The firm noted most for its leasing and retail prowess announced Vickram Jambu, Chris Varjan and Paul Popkin as have joined Lee as senior managing directors within the newly formed investment sales division.
Jambu and Varjan are former managing directors of Venture Capital Properties while Popkin led his own Popkin Group for the past several years. The trio will work alongside Lee brokers George Steffani, Ben Sutton and Jonathan Braun focused on all asset classes across Manhattan, Brooklyn and Queens.

“Vickram, Chris and Paul have enjoyed tremendous accomplishments within their real estate careers thus far and they show no signs of slowing down,” said Joel Herskowitz, COO of Lee NYC. “This division is made up of ambitious individuals and highly creative problem solvers and we are truly thrilled to welcome them to Lee & Associates.”
Jambu and Varjan have been involved in a number of high profile deals. In 2016, they represented Wheelock Street Capital in the $22 million sale of their McCarren Hotel in Williamsburg. Most recently, they represented a private buyer in the purchase of a 75,000 s/f development site on the Upper East Side for $47 million. Last year, Popkin brokered the $10 million ground lease for the retail co-op at 659 Broadway.

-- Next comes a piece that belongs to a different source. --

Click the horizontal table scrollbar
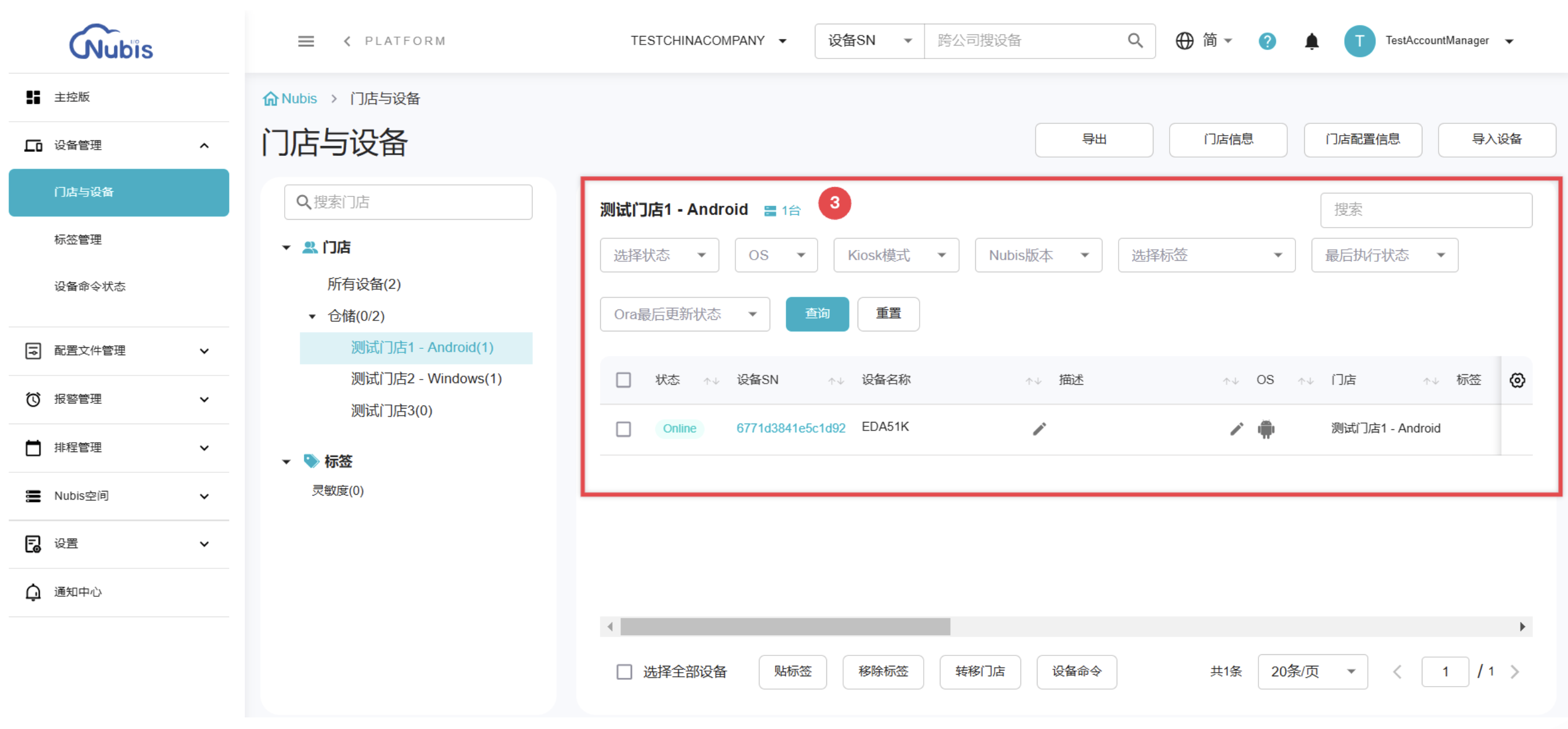Image resolution: width=1568 pixels, height=729 pixels. click(x=785, y=627)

According to Herskowitz, the investment sales team will be “synergistic” with the firm’s existing leasing practice. In a press release announcing the expansion, the firm stated, “Vickram, Chris and Paul have strong relationships with property managers that will generate transactions for the firm’s leasing brokers. Likewise, the leasing brokers will generate transactions for the sales division.”
Lee & Associates, the largest broker-owned commercial real estate firm in North America. In the last two years, it has opened eight new offices around the country. Since its founding in 2011, Lee & Associates NYC has grown to 60 brokers.
The expansion comes following a year of declining New York investment sales. Total consideration last year dropped by roughly 37 percent year-over-year as the number of transactions fell from 2,880 in 2016 to 2,334 in 2017 and investment declined in four out of the five boroughs, according to the most recent report compiled by the Real Estate Board of New York.
“The investment sales market is 30 months into a correction,” Cushman & Wakefield chair Robert Knakal told Real Estate Weekly in March. “It hasn’t gotten a lot of attention, but we’ve been in a correction for a while and I think we’re actually starting to come out of the correction, it was a mild correction, but it was also a mild recovery after the recession.”